Duas traduções que fez do alemão para o português são particularmente importantes para a história cultural e a história política do Rio de Janeiro. Uma, o livro O Rio antigo, pitoresco e musical, no qual traduz e adapta as memórias e o diário de seu avô C. Carlos J. Wehrs, com preciosas informações sobre a cidade na época do Império. O outro, o trabalho O Rio de Janeiro de 1828, visto por H. Trachsler: tradução, notas e comentário, que narra as agitadas circunstâncias políticas da cidade no final do Primeiro Reinado envolvendo os mercenários alemães contratados pelo Imperador Pedro I.
Reuniu trabalhos no último livro que publicou, O Canto do Cisne, de cujo título disse-lhe que discordava, por entender que ainda poderíamos esperar mais dele.
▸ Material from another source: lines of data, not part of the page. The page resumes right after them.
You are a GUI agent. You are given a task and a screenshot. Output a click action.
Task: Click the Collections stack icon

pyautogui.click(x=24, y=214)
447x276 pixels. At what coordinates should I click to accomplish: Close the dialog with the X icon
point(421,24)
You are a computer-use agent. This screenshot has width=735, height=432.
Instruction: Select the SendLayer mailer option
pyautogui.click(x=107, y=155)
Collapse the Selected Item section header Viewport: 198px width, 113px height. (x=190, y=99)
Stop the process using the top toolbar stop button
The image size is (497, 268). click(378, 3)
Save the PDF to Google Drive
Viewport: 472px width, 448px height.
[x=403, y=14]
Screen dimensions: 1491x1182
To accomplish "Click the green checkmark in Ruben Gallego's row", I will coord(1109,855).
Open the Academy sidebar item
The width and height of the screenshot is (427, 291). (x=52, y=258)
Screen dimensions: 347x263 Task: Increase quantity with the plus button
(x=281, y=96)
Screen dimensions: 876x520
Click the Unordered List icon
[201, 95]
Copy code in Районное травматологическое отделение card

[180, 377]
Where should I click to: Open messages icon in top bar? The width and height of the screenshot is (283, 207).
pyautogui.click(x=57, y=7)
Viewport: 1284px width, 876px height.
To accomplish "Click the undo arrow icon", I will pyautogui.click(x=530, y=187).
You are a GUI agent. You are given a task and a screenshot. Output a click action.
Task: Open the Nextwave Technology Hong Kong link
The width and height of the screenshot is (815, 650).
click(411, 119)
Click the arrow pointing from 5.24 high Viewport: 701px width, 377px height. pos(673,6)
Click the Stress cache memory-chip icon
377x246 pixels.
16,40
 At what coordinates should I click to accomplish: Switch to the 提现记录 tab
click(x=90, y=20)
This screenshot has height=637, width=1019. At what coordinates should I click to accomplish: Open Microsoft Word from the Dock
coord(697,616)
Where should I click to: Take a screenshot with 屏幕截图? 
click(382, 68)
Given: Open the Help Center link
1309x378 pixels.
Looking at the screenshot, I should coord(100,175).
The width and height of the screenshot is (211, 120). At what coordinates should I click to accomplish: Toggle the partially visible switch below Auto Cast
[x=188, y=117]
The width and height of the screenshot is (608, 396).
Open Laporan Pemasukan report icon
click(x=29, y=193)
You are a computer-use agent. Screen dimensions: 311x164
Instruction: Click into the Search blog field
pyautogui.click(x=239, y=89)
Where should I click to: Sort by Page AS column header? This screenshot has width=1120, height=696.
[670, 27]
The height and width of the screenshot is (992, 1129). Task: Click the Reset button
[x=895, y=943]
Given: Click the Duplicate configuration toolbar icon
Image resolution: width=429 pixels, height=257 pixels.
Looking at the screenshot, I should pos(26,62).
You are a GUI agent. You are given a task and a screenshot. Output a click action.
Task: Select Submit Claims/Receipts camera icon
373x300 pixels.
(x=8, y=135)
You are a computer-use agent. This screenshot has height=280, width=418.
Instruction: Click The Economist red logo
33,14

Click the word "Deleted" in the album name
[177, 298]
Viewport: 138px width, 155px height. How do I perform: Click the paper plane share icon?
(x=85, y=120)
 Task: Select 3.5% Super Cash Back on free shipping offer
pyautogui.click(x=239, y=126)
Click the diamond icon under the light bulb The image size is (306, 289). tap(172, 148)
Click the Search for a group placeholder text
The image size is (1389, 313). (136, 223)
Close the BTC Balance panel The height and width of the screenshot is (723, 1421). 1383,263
Respondeu-me que não seria possível, mas pouco depois desafiei-o a fazer um registro histórico sobre o bicentenário da elevação de Niterói a vila e a nomeação de seu primeiro juiz de fora, José Clemente Pereira, que logo teria papel tão significativo na independência e no processo de consolidação do Estado nacional. Atendeu ao chamado mais uma vez e apresentou sua comunicação em março de 2019, às vésperas de seus 92 anos.
Tínhamos, Maria José e eu, por Wehrs e Maria Luiza um grande afeto. Talvez ele apreciasse que este registro se concluísse na voz de Machado de Assis: “...travaram uma dessas amizades que resistem aos anos, e são muita vez a melhor recordação do passado.”